Source extract —
────────────────
Data from Israel, which has vaccinated the overwhelming majority of its elderly population with the Pfizer Covid-19 vaccine, suggests that mass vaccinations have prevented people from becoming severely sick, according to a new study from the Centers for Disease Control and Prevention.
While clinical trials have found the Pfizer-BioNTech vaccine to be 95% effective in preventing Covid-19, the Israeli data offers an early glimpse into how effective the vaccine is in an uncontrolled, real-world setting.
The study, which was published Friday in the CDC's Morbidity and Mortality Weekly Report, found that among the part of the Israeli population that has been vaccinated the most, the percentage of patients requiring ventilation drastically dropped, suggesting a reduction in severe sickness.
"Taken together, these results suggest reduced rates of severe COVID-19 following vaccination," wrote the researchers from Ben Gurion University of the Negev, Tel-Aviv University and Maccabi Healthcare Services.
────────────────
[Dataset entries]
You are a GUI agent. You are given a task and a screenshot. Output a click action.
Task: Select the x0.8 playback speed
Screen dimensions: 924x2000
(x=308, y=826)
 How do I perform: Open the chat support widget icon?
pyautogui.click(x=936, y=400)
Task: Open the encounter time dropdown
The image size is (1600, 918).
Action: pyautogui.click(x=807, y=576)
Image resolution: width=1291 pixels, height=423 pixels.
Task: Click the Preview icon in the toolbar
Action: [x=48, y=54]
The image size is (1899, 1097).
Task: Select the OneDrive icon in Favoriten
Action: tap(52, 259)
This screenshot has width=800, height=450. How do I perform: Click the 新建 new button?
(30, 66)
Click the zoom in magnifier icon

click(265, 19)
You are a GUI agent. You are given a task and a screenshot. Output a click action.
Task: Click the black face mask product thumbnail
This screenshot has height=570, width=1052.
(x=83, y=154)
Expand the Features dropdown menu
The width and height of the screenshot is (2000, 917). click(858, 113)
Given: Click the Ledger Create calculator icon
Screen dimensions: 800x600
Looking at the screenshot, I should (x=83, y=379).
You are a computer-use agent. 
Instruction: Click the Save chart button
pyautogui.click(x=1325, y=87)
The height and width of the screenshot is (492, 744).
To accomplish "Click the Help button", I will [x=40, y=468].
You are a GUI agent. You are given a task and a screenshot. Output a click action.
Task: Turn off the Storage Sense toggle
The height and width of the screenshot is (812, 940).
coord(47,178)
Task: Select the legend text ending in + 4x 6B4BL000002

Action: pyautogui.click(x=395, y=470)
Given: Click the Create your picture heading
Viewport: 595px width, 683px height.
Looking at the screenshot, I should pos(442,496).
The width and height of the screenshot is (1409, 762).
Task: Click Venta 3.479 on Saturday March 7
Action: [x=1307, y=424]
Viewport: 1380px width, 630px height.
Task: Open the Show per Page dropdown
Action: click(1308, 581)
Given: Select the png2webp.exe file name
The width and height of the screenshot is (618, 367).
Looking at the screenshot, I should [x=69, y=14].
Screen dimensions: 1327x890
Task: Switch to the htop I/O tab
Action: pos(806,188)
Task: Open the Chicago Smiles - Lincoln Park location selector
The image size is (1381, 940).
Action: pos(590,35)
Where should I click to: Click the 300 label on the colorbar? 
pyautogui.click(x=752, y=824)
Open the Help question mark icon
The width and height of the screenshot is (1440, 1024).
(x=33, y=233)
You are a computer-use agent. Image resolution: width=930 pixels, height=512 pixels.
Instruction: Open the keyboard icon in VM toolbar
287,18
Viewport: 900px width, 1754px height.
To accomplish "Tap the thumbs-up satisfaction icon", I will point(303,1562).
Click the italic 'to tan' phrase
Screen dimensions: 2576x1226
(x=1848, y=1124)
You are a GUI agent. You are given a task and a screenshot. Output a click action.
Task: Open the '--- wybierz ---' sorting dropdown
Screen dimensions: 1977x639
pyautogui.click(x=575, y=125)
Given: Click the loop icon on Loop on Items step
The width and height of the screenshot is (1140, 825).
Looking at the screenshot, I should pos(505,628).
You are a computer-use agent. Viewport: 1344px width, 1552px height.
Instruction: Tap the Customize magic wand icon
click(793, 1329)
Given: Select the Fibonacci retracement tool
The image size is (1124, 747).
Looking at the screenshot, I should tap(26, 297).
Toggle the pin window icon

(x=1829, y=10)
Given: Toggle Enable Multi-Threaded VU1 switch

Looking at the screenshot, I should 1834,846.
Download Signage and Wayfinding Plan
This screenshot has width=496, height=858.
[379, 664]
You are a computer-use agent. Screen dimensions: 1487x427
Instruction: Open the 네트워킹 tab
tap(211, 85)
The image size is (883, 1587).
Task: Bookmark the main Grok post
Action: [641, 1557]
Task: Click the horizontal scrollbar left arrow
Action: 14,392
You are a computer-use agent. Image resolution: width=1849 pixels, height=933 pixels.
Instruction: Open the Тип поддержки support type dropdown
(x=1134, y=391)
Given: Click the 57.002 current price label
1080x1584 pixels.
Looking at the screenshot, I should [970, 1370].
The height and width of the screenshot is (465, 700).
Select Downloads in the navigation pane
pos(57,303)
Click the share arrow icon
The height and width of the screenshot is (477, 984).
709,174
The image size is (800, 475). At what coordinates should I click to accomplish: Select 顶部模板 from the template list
────────────────
Brief 1 — In the article on Israel's Covid-19 vaccination data, where was the CDC study published?
Brief 2 — Carry on the article on Israel's Covid-19 vaccination data from its final sentence onward.
The records have nothing to do with this.

Response box 1 — It was published in the CDC's Morbidity and Mortality Weekly Report.

Response box 2 —
Israel launched its national vaccination campaign in December prioritizing people 60 and older, health-care workers, and people with comorbid conditions. By February, the researchers said, 84% of the population 70 and older had been fully immunized with the Pfizer-BioNTech two-shot vaccine. Only 10% of the population under 50 years old had been vaccinated by the same time, the researchers said.
The researchers compared the number of Covid-19 patients 70 and older who required a mechanical ventilator to those younger than 50 who need a ventilator. The researchers said they used the need for a ventilator, a medical instrument used to help patients breathe, to measure severe Covid-19.
Between October and February, the number of patients 70 and older who needed a ventilator fell. At the same time, the number of people under 50, a population that generally wasn't vaccinated, who needed a ventilator rose, the study found. The country began administering shots to mostly older people Dec. 20, with a second round of shots following three weeks later.
The researchers noted a few limitations of the study. Israel implemented a strict national stay-at-home order on Jan. 8, weeks after the beginning of the vaccination campaign, that could have led to a decrease in severely sick patients who would have needed ventilators. The introduction of new variants of the coronavirus also could have affected the data, they said.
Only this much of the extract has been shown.